Part 11C of the Taxes Consolidation Act (TCA) 1997 provides for a scheme of capital allowances and leasing expenses for business cars based on the level of CO2 emissions from the cars concerned. The amount of allowable expenditure for capital allowances purposes is determined by reference to the car’s level of CO2 emissions rather than on the expenditure incurred on the car. Section 19 of Finance Act 2019 revised downwards the emissions thresholds on which capital allowances and leasing expenses are based.

There is no upper limit on the expenditure of the car, however the amount of tax relief available is capped based on the emissions category. As a result, depending on the amount of the expenditure and the emissions category of the car, the amount of relief available may be less than the actual expenditure on that car.

Where expenditure is incurred on the provision or hiring of a car on or after 1 January 2021, the categories are divided into 3 different groups as follows:

• Group 1 contains categories A and B with CO2 emissions up to and including 140g/km. The allowable expenditure for this category of cars is the specified amount, currently €24,000, regardless of the cost of the car. Thus, wear and tear allowances are based on deemed expenditure of €24,000 even if the car costs more than this amount.

• Group 2 contains category C with CO2 emissions from 141g/km up to and including 155g/km. The allowable expenditure for this category of cars is the lower of 50% of the specified amount or 50% of the retail price of the car when new. Therefore, wear and tear allowances are calculated based on a maximum value of €12,000.

• Group 3 contains categories D, E and F with CO2 emissions that exceed 155g/km. These cars do not qualify for wear and tear allowances.
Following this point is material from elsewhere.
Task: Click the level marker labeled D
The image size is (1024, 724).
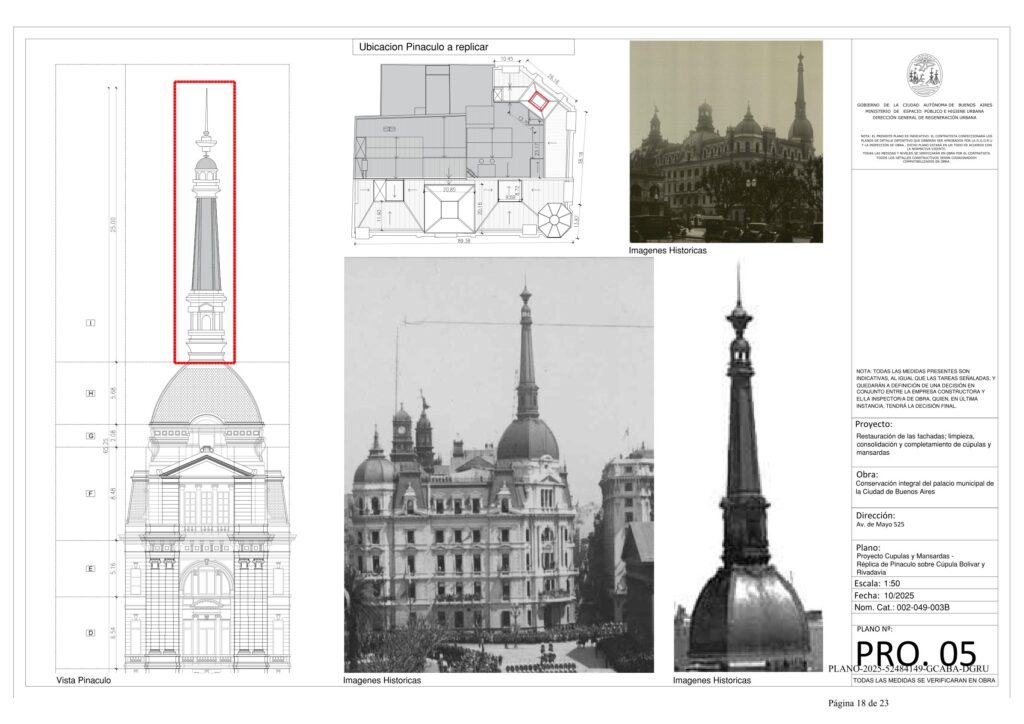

Where expenditure was incurred on the provision or hiring of a car on or after 1 July 2008 and before 1 January 2021, the categories are divided into 3 different groups as follows:

• Group 1 contains categories A, B and C with CO2 emissions up to and including 155g/km. The allowable expenditure for this category of cars is the specified amount of €24,000 even if the car costs more than this amount.

• Group 2 contains categories D and E with CO2 emissions from 156g/km up to and including 190g/km. The allowable expenditure for these cars is the lower of 50% of the specified amount or 50% of the retail price of the car when new. Therefore, wear and tear allowances were calculated based on a maximum value of €12,000.

• Finally. Group 3 contains categories F and G with CO2 emissions that exceed 190g/km. These cars did not qualify for wear and tear allowances.

Generally, allowances on cars are available at a rate of 12.5% per annum over 8 years. The exception to this is vehicles under the category “Electric and Alternative Fuel Vehicles” for the purposes of section 285A TCA 1997. Section 285A provides for accelerated capital allowances for energy efficient equipment. Where a vehicle is within the category “Electric and Alternative Fuel Vehicles” the accelerated allowance is based on the lower of the actual cost of the vehicle or the specified amount of €24,000. The entire allowance can be claimed in the year in which the expenditure on the vehicle is incurred provided the vehicle is in use for the person’s trade at the end of the chargeable period.

The emissions-based scheme in Part 11C TCA 1997 will not apply where a person opts to avail of accelerated capital allowances under section 285A. The converse also applies so that a person can opt for one scheme or the other, but not both, in relation to business cars.